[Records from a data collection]
# # # #

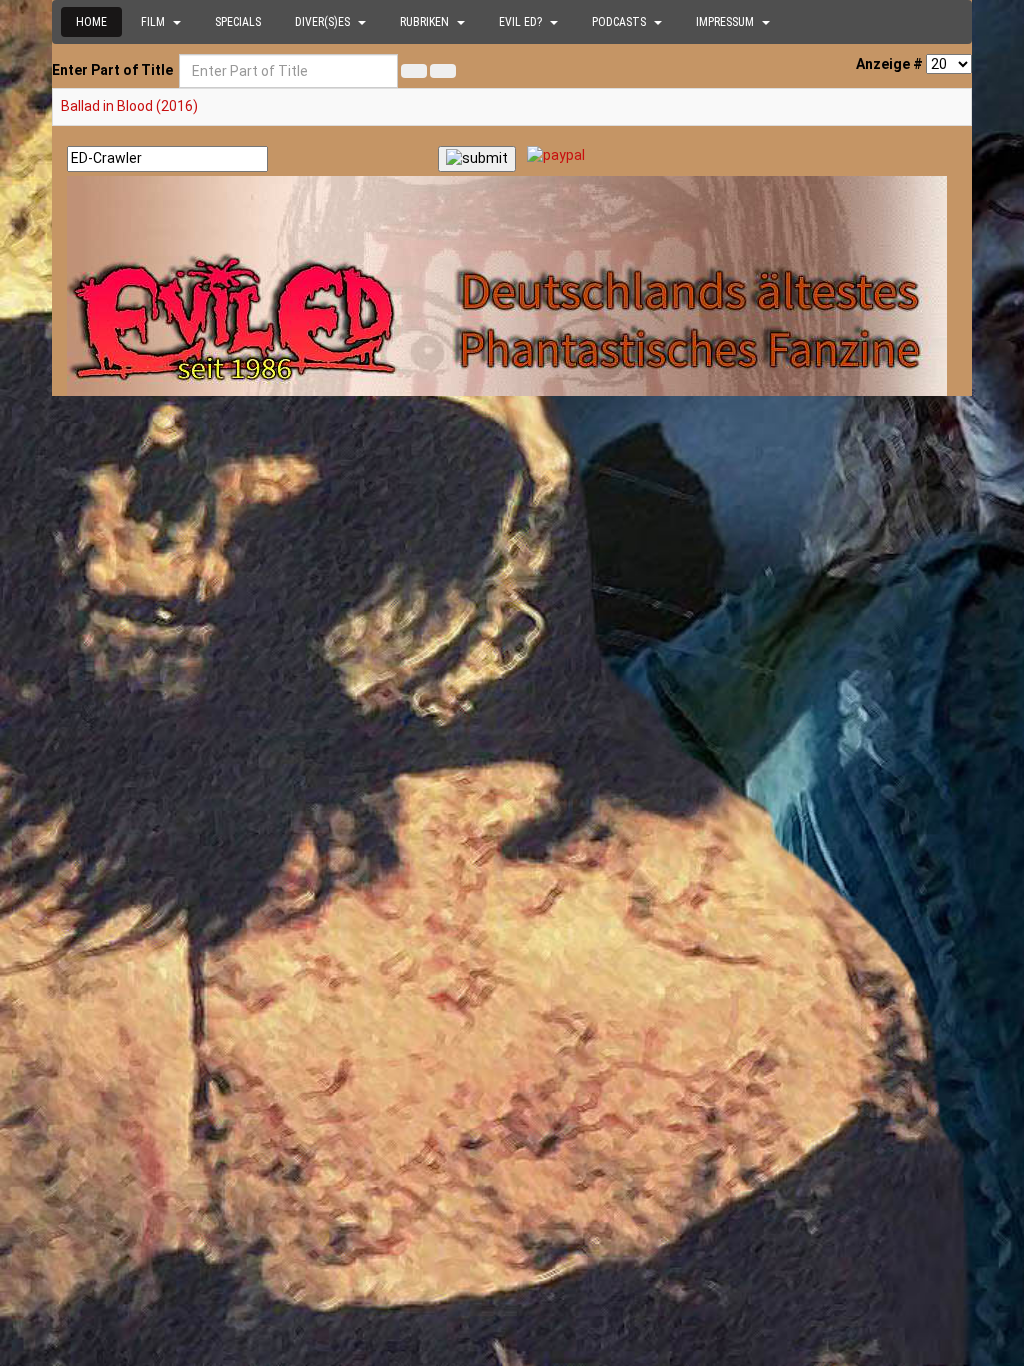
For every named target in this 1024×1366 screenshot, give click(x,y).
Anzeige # (889, 64)
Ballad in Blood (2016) (129, 106)
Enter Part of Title (114, 70)
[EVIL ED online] (512, 286)
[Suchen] (414, 71)
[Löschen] (443, 71)
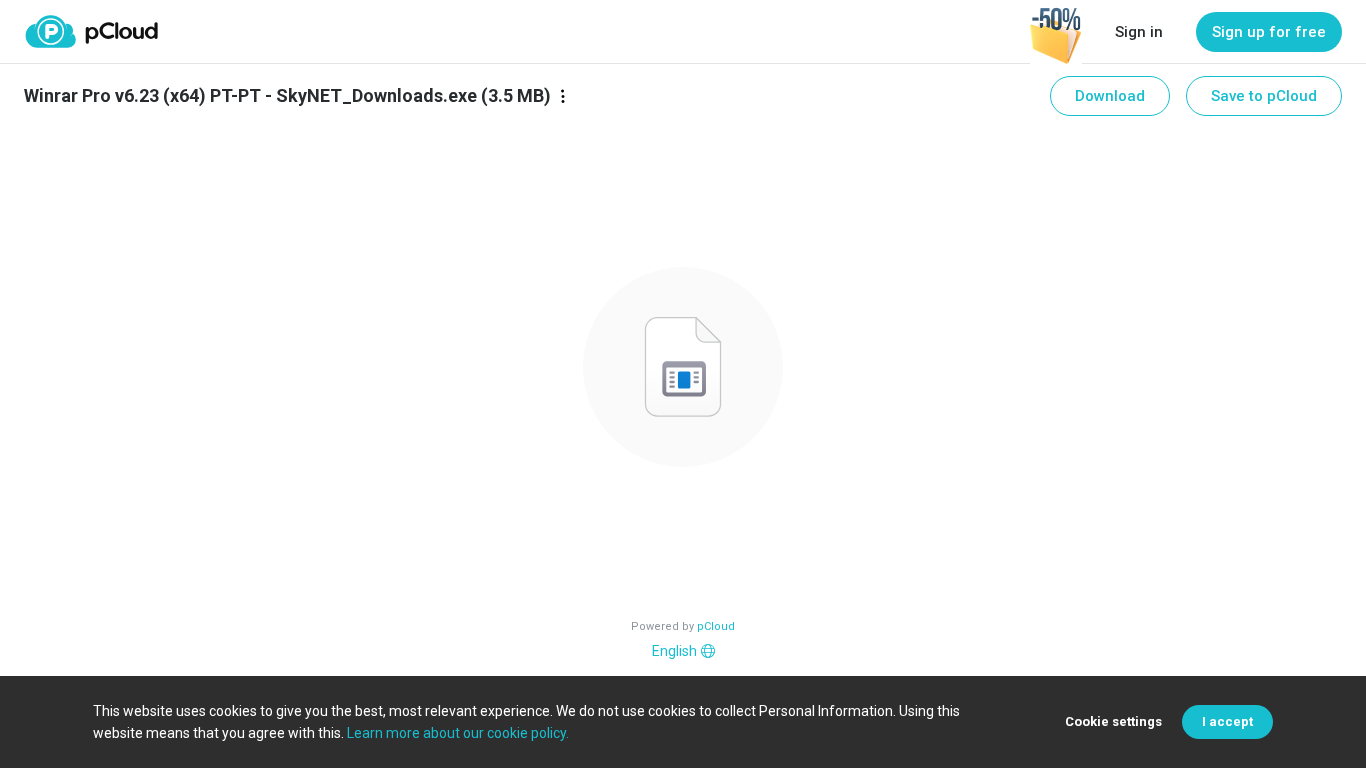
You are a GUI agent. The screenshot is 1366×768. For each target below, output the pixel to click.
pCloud (716, 626)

# # # #

**Exercise prompt:**
Please output all the records above exactly, leaving out every picture.

**Finished exercise:**
For every named target in this 1024×1366 screenshot, give click(x,y).
Anzeige # (889, 64)
Ballad in Blood (2016) (129, 106)
Enter Part of Title (114, 70)
[EVIL ED online] (512, 286)
[Suchen] (414, 71)
[Löschen] (443, 71)
You are a GUI agent. The screenshot is 1366×768. For each target below, output the pixel to click.
pCloud (716, 626)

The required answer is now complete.